Segundo a Amnistia Internacional, só entre 1 de janeiro e 14 de setembro de 2020, foram capturadas e enviadas de volta para a Líbia 8.435 pessoas.
"Dezenas de milhares de refugiados e migrantes enfrentam ciclos de crueldade na Líbia, com pouca ou nenhuma esperança de encontrarem vias seguras e legais de saída" e, quando "arriscam as suas vidas no mar, procurando refúgio na Europa", são intercetadas e "transferidas de volta para a Líbia e entregues aos mesmos abusos dos quais tentavam escapar", descreve a Amnistia Internacional.
De acordo com o relatório hoje divulgado, os refugiados e migrantes "têm sofrido ou testemunhado execuções, desaparecimentos forçados, tortura e outros maus-tratos, violência sexual, detenções arbitrárias, extorsão, trabalho forçado e exploração" quer pelo Estado quer por milícias não estatais.
"O clima de impunidade é reinante", sublinha a organização humanitária.
A Amnistia lamenta ainda que, além dos anos de guerra, que têm permitido "um rol de chocantes abusos dos direitos humanos", os refugiados e migrantes sejam agora "injustamente acusados pela disseminação da covid-19, com base em fundamentos profundamente racistas e xenófobos".
A União Europeia e os seus Estados-membros "continuam a implementar políticas que aprisionam dezenas de milhares de homens, mulheres e crianças num ciclo de abusos, demonstrando um desprezo cruel pelas vidas e pela dignidade das pessoas", afirma, no documento, a diretora-adjunta para o Médio Oriente e Norte de África da Amnistia Internacional, Diana Eltahawy.
A organização refere ainda que, este ano, "milhares de refugiados e migrantes acabaram em centros de detenção oficiais da Direção de Combate à Migração Ilegal, sob a tutela do ministro da Administração Interna do Governo de Acordo Nacional, apoiado pelas Nações Unidas, que controla a Líbia Ocidental".
Outros desapareceram após serem transferidos para locais de detenção não-oficiais, acrescenta.

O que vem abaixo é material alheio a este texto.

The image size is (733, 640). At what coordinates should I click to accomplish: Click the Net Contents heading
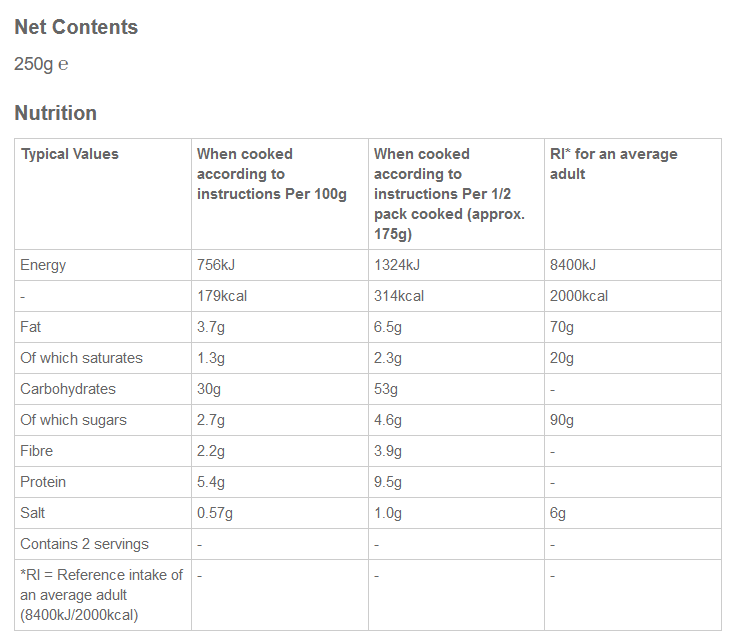tap(76, 27)
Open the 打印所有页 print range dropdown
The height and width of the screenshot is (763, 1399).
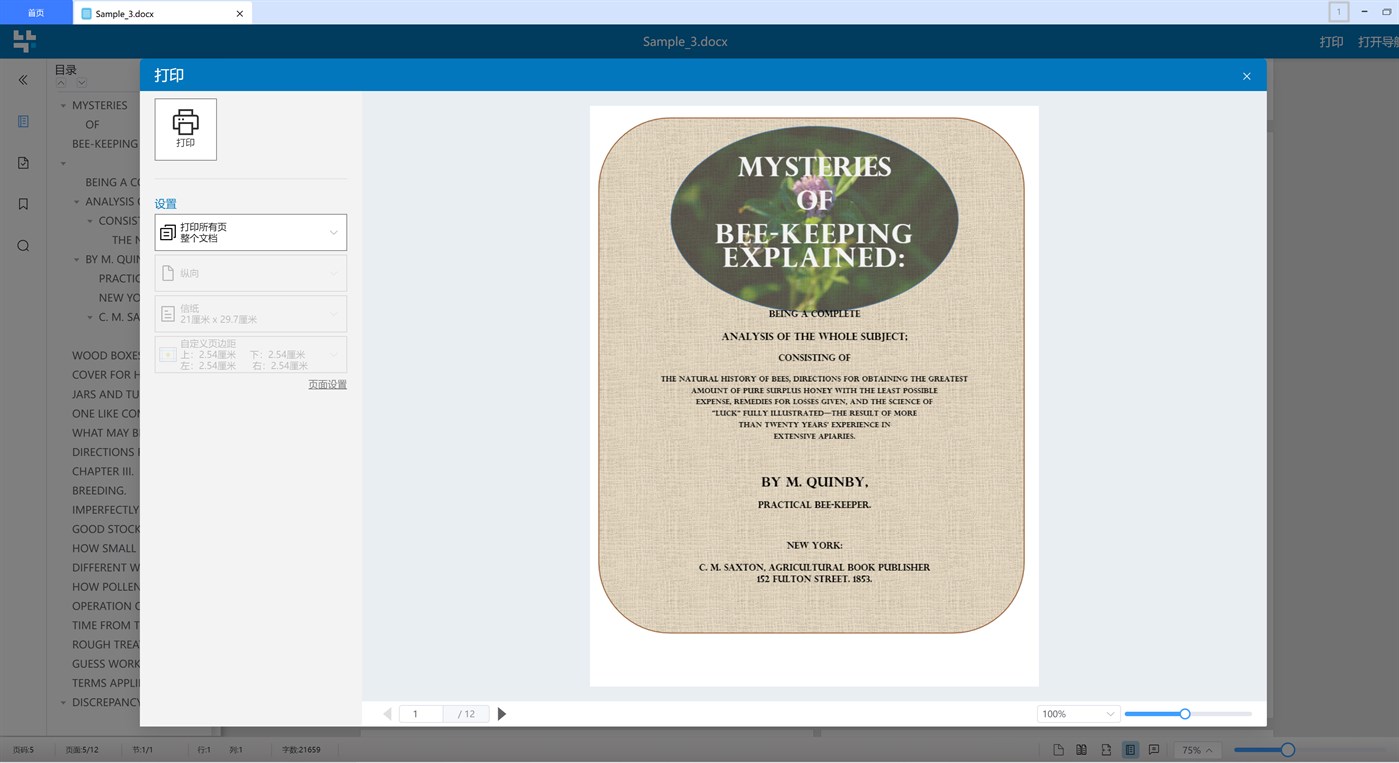click(250, 232)
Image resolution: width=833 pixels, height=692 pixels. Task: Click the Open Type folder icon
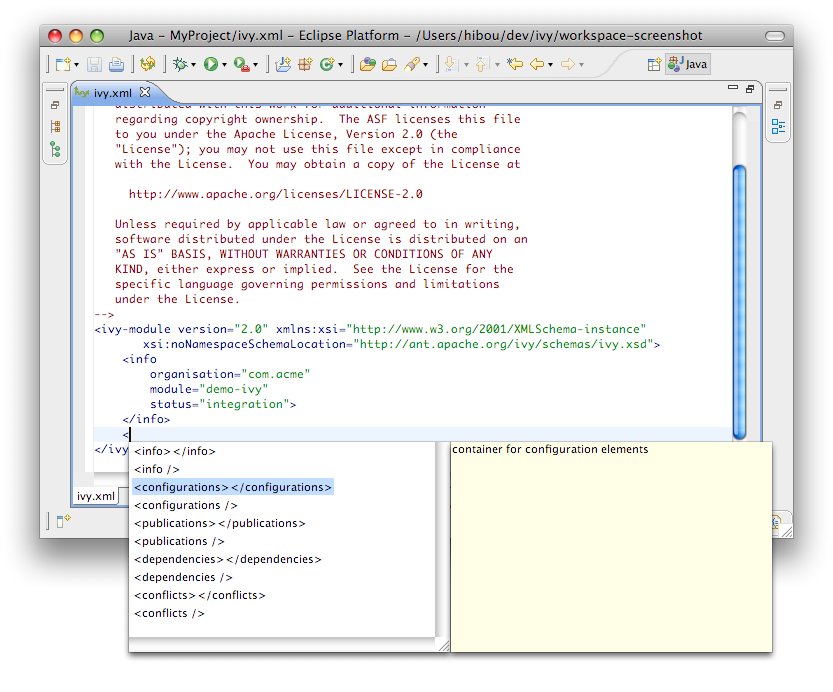[x=366, y=65]

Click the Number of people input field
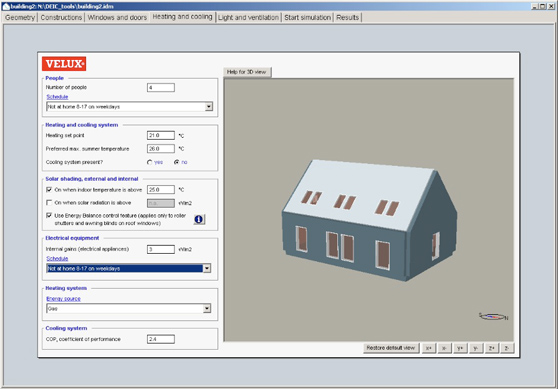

Segundo adianta, a Amnistia Internacional teve acesso a vídeos que "mostram os abusos de milícias e grupos armados contra refugiados e migrantes" que, "em alguns casos, foram obrigados a participar em operações militares".
De acordo com os dados avançados pela organização, entre 2017 e 11 de setembro deste ano, apenas 5.709 refugiados beneficiaram dos programas de reinstalação que atribuem vias seguras e legais de saída da Líbia.
"As restrições de viagem impostas em resultado da pandemia de covid-19 exacerbaram ainda mais a situação, com apenas 297 refugiados retirados, este ano, da Líbia, antes do encerramento das fronteiras, em março de 2020", alerta, no relatório.
A Comissão Europeia apresentou na quarta-feira um novo Pacto para as Migrações e Asilo, com procedimentos mais rápidos e eficazes, e à luz do qual "todos os Estados-membros, sem exceção", devem assumir as suas responsabilidades e ser solidários.
Uma das grandes novidades da proposta da Comissão é um "sistema de contribuições flexíveis dos Estados-membros", que prevê que estes possam recolocar requerentes de asilo a partir do país de entrada na União ou assumir a responsabilidade de os fazer regressar aos locais de origem quando os requerimentos sejam recusados.
Bruxelas propõe ainda a introdução de um procedimento fronteiriço integrado que inclui um rastreio pré-entrada que abrange a identificação de todas as pessoas que atravessam as fronteiras externas da UE sem autorização ou que tenham sido desembarcadas após operações de busca e salvamento.
"Após o rastreio, os indivíduos podem ser canalizados para o procedimento correto, seja logo na fronteira, para certas categorias de requerentes, seja através de um procedimento normal de asilo", aponta a Comissão, argumentando que, deste modo, "serão tomadas decisões rápidas em matéria de concessão de asilo ou de regresso".
O Conselho Europeu e o Parlamento Europeu terão agora de examinar a proposta e adotar a legislação necessária "para tornar uma verdadeira política de migração e asilo da UE uma realidade".